We shall retire to Bedlam

Filed under: Jane in the News — Mags @ 11:29 pm

From the Oh No She Di’int Desk, we have a so-called college professor claiming that Jane Austen’s novels are just like modern romance novels.

McDaniel College English professor Pamela Regis, author of “A Natural History of the Romance Novel,” has another message that could be summed up as follows: Read your romance proudly. Don’t apologize for it, because you don’t need to.

Romance novels have been unfairly scorned, she argues.

After all, Jane Austen’s “Pride and Prejudice,” recognized as a classic, follows all the conventions of a romance novel.

Regis defines romance novels as works of prose fiction that tell the story of the courtship and betrothal of one or more characters.

We would expect such a trite comment from a Very Young Person reading P&P for the first time, but really, a college professor? Can’t she recognize that it is about so much more?

To refute the claim of bad writing, just look at “Pride and Prejudice,” she said.

*head explodes*

Once again, with feeling: if Jane Austen were selling her novels today, they would not qualify as genre romance novels. They would be considered mainstream commercial literature. They are not about romance as much as they are about life–and romance certainly is a part of life, but please do not ghettoize Jane Austen’s novels in such a way. We really have nothing against romance novels, though they are not our particular cup of tea, but such a comparison is just silly.

5 Responses to “We shall retire to Bedlam”

  1. Sylvia Says:

    they are about life
    Here, here!
    I love romance novels as well as Jane Austen, but with all the layers in her work (comedy, romance, family history, character studies, …) it is difficult not to see that her work is so much more.
    I actually read some (not many) romance novels, which gave me the feeling of having read “a real book” but I would never compare them to Jane Austen either.

  2. Ina Says:

    My goodness Professor Regis has a broad definition of “romance novel.” Perhaps she is confusing “romances” with “romance novels.”

    Being some two-hundred years old, Jane Austen’s works might be now classified as romantic as per dealing with the past. Though it was not the past when they were written.

    I enjoy reading romance novels from time to time.
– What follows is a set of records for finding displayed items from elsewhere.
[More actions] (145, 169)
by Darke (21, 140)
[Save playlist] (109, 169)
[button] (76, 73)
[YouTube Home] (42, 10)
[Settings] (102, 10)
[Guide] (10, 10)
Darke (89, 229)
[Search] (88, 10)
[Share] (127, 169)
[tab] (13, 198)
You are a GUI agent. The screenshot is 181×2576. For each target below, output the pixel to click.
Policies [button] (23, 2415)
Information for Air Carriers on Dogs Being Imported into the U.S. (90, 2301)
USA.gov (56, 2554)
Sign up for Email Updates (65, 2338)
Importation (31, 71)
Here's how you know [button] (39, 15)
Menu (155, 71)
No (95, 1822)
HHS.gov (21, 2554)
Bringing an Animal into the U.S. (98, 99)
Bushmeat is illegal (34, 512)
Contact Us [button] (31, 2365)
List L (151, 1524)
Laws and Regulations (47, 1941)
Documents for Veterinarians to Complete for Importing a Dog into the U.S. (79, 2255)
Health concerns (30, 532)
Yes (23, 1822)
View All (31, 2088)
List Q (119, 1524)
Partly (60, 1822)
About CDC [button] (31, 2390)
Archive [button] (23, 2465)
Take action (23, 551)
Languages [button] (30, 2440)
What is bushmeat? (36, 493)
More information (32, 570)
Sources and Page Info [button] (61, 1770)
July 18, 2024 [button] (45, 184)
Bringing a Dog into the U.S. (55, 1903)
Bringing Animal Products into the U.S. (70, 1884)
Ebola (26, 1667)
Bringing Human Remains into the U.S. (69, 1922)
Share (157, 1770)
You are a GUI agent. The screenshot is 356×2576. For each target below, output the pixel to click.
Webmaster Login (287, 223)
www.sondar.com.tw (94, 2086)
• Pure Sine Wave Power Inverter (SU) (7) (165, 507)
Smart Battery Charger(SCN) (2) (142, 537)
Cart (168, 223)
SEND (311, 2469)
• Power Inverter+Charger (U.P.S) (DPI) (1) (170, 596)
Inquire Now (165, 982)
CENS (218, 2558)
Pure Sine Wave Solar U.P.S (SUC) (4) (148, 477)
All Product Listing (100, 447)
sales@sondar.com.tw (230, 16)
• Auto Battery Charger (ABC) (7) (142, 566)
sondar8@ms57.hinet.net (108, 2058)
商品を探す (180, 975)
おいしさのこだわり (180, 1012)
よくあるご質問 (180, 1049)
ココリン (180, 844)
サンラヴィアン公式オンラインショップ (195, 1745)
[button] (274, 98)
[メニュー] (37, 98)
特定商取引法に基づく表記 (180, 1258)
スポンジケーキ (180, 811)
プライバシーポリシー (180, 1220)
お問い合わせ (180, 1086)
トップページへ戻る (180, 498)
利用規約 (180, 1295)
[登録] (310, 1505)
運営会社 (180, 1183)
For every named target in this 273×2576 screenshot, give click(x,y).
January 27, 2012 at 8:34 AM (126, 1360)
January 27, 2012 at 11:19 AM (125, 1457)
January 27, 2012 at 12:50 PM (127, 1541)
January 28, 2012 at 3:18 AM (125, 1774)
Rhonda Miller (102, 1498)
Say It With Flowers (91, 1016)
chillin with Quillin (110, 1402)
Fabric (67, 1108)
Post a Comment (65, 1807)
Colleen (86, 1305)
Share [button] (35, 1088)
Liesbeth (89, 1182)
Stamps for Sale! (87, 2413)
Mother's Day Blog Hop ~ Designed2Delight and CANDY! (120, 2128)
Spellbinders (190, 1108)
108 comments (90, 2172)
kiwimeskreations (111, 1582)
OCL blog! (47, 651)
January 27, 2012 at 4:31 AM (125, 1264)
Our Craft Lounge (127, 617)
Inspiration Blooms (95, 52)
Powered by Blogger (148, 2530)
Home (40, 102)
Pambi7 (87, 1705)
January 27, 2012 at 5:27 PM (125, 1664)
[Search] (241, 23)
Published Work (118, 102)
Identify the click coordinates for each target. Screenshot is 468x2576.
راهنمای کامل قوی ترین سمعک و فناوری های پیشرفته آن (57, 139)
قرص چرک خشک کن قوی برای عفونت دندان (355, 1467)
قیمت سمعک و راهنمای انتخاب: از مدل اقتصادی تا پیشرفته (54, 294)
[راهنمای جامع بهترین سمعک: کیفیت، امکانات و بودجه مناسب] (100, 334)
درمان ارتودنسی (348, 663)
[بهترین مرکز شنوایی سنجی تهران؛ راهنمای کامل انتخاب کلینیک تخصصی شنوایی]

They are easy to hold one handed, and somewhat more entertaining than the incessant Dr. Seuss in my house. I love “Cat in the Hat” as much as the next person, but after the 100th time, it gets old.

    Still…(back to the point) Jane Austens works are in no way romance novels. Let me at that cluebat!

  3. Niamh Says:

    I think Professor Regis’s point was inelegantly put. I view Pride and Prejudice to be no more of a romance novel than Jane Austen was a Romantic - but, however, its impact on the contemporary romance or chick lit genre is such that its framework is regularly thieved to fit a generic storyline around. Girl meets boy, boy insults girl, girl violently dislikes boy, boy suddenly starts to find girl attractive, girl rejects him… I don’t need to go on. I can’t be certain that P&P was the first novel to put forward this framework, but it seems to be recognised as such.

  4. Lindsey Says:

    I was just bemoaning a similar offense this morning - I’ve been researching mass-market romance (for a romance book club some friends are forming - I think it will be a lot of fun), and came across an article in the Journal of Poplular Culture that said of Harlequin romances: “Its product differs little from Jane Austen’s Pride and Prejudice… Just as Jane Austen drew a heroine who was essentially an ordinary girl of modest upbringing, so the contemporary Harlequin author creates the same type of heroine.” But the whole article was pretty awful (and the writer’s credentials suspect), so I tried not to take much offense.

    Though perhaps, as Niamh insightfully suggests in her above comment, these arguements are just poorly phrased. Vivien Jones, a scholar at the University of Leeds who has edited many of the Penguin editions of Austen, has a very nice intro to P&P that talks about the novel’s connection to romance literature without doing Austen any injustice.

  5. Liz Says:

    P+P is an official literary romance of the late 18th, early 19th century but can only be classed that way if compared to other romantic novels of the time as put next to the wishy-washy romances of today it is so much more. I’m doing an essay on the novel for my GCSE’s and researching into the generic conventions of literary romances of the period and it does seem quite conventional so can see where Professor Regis is coming from but her definition of a romance is more than a little vague.